Head to MACHINEHACK’s Predicting Restaurant Food Cost Hackathon by clicking here. Sign up and start the course. You will find the data set as PARTICIPANTS_DATA_FINAL in the Attachments section.
Having trouble finding the data set? Click here to go through the tutorial to help yourself. We will be using the same example as in the K-Fold Cross validation tutorial.
Grid Search is a simple algorithm that allows us to test the effect of different parameters on the efficiency of a model by passing multiple parameters to cross-validation and testing each combination for a score.
Let’s Code!
Loading And Cleaning the Data
Since there is already a tutorial dedicated to solving the hackathon, We will jump directly to implementing the Grid Search for parameter tuning.
Click here to check out the tutorial for Cleaning and preprocessing the data. Follow the tutorial till the Data Preprocessing(Including Data Preprocessing) stage.
Implementing Grid Search CV
After data preprocessing we will proceed to modelling and we already have a best fitting algorithm for our model from K-Fold cross-validation which is the GradientBoostingRegression.
By performing K-Fold Cross Validation on three popular algorithms with the given data, we got the best score with Gradient Boosting Algorithm. The code snippet is given below:
from sklearn.ensemble import GradientBoostingRegressor
gbr=GradientBoostingRegressor( loss = 'huber',learning_rate=0.07,n_estimators=350,
max_depth=6,subsample=1,verbose=False)
gbr.fit(X_train,Y_train)
from sklearn.model_selection import cross_val_score
GB_accuracies = cross_val_score(estimator = gbr, X = X_train, y = Y_train, cv = 10)

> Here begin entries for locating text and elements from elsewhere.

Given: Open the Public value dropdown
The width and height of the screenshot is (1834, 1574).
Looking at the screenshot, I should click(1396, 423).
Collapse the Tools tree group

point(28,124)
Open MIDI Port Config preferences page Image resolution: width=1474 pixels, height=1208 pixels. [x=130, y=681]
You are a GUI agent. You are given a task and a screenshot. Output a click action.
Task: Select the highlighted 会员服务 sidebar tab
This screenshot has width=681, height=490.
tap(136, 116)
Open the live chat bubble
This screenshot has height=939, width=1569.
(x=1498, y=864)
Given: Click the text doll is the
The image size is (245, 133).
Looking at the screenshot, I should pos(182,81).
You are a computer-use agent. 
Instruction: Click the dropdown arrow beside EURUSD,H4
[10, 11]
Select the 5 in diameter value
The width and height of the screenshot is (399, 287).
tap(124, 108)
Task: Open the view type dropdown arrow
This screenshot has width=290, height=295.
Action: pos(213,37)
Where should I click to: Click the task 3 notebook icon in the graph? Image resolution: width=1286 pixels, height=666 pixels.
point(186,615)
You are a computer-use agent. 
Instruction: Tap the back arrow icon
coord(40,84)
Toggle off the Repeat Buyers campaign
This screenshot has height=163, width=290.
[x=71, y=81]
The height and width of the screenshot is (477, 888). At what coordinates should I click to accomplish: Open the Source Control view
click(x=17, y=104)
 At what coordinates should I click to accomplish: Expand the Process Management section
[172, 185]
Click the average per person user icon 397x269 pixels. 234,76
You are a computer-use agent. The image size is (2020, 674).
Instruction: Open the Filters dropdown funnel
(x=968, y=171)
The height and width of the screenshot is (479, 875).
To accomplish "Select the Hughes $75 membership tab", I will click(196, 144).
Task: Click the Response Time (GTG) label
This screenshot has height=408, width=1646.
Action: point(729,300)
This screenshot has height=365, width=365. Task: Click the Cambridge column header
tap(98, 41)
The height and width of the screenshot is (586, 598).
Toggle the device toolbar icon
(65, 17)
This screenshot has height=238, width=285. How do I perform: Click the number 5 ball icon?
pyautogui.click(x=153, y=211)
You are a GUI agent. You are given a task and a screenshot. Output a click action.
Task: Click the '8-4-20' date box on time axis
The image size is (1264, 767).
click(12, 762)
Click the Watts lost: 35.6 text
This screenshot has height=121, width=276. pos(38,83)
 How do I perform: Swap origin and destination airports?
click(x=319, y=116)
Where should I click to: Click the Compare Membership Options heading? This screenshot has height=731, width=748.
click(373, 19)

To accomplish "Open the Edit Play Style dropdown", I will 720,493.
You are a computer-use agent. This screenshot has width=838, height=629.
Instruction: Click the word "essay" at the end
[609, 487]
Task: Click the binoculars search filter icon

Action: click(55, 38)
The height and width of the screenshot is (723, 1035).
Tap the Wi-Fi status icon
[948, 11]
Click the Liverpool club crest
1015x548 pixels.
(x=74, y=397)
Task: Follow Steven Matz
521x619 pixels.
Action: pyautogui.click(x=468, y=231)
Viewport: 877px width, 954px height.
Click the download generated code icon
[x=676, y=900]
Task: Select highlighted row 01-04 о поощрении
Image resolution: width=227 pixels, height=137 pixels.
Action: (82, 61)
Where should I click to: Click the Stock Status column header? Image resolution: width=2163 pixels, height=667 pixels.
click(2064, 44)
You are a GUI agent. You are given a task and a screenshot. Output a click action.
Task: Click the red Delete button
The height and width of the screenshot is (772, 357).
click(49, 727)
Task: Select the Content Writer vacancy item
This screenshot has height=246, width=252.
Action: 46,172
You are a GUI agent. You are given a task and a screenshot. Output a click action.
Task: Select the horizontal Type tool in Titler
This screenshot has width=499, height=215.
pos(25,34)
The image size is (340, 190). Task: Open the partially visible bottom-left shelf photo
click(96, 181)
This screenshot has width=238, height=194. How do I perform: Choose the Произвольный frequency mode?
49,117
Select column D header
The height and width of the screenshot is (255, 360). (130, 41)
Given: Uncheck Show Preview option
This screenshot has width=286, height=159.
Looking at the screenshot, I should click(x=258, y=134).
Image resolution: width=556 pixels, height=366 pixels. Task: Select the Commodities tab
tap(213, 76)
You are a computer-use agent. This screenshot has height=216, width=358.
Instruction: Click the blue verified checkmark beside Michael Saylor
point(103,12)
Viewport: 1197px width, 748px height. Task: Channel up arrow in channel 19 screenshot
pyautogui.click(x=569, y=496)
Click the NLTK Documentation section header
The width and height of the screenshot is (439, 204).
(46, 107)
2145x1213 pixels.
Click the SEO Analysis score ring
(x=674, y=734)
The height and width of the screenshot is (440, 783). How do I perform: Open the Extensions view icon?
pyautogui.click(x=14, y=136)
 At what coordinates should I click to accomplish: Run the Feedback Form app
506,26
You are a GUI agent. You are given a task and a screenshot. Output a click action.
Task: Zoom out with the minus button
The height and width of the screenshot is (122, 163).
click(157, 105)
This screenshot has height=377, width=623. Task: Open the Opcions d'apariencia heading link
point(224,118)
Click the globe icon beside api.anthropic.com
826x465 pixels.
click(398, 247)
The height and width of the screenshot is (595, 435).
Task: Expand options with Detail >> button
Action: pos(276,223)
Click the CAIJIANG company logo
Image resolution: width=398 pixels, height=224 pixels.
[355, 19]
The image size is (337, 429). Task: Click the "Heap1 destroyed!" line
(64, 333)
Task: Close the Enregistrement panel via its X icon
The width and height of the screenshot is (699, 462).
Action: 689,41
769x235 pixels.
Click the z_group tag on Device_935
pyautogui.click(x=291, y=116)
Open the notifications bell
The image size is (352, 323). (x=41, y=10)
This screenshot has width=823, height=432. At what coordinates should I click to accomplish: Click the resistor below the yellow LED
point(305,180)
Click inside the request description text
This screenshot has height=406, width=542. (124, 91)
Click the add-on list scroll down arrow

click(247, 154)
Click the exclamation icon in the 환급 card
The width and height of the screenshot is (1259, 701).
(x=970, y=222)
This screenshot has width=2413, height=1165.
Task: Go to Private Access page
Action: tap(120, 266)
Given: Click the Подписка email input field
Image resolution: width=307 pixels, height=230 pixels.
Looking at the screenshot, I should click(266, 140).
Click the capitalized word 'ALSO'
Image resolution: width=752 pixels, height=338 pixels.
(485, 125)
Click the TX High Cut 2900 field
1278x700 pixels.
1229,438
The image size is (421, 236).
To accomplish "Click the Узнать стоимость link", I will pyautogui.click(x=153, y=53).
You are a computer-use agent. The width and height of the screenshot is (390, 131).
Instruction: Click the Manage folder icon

print("Mean_GB_Acc : ", GB_accuracies.mean())
Output
Mean_GB_Acc : 0.7256236594127805
Now the task is to identify the right parameters for our model. Let us have a look at the Gradient Boosting Regressor.If you check out the library here, you will see a long method with a lot of parameters as shown below:
class sklearn.ensemble.GradientBoostingRegressor(loss=’ls’, learning_rate=0.1, n_estimators=100, subsample=1.0, criterion=’friedman_mse’, min_samples_split=2, min_samples_leaf=1, min_weight_fraction_leaf=0.0, max_depth=3, min_impurity_decrease=0.0, min_impurity_split=None, init=None, random_state=None, max_features=None, alpha=0.9, verbose=0, max_leaf_nodes=None, warm_start=False, presort=’auto’, validation_fraction=0.1, n_iter_no_change=None, tol=0.0001)
Of course, we are not going to use all these parameters but a few important parameters that can really impact the predictions. For now we will focus on ‘loss’,’learning_rate’, ‘n_estimators’,’max_depth’ and ‘subsample’.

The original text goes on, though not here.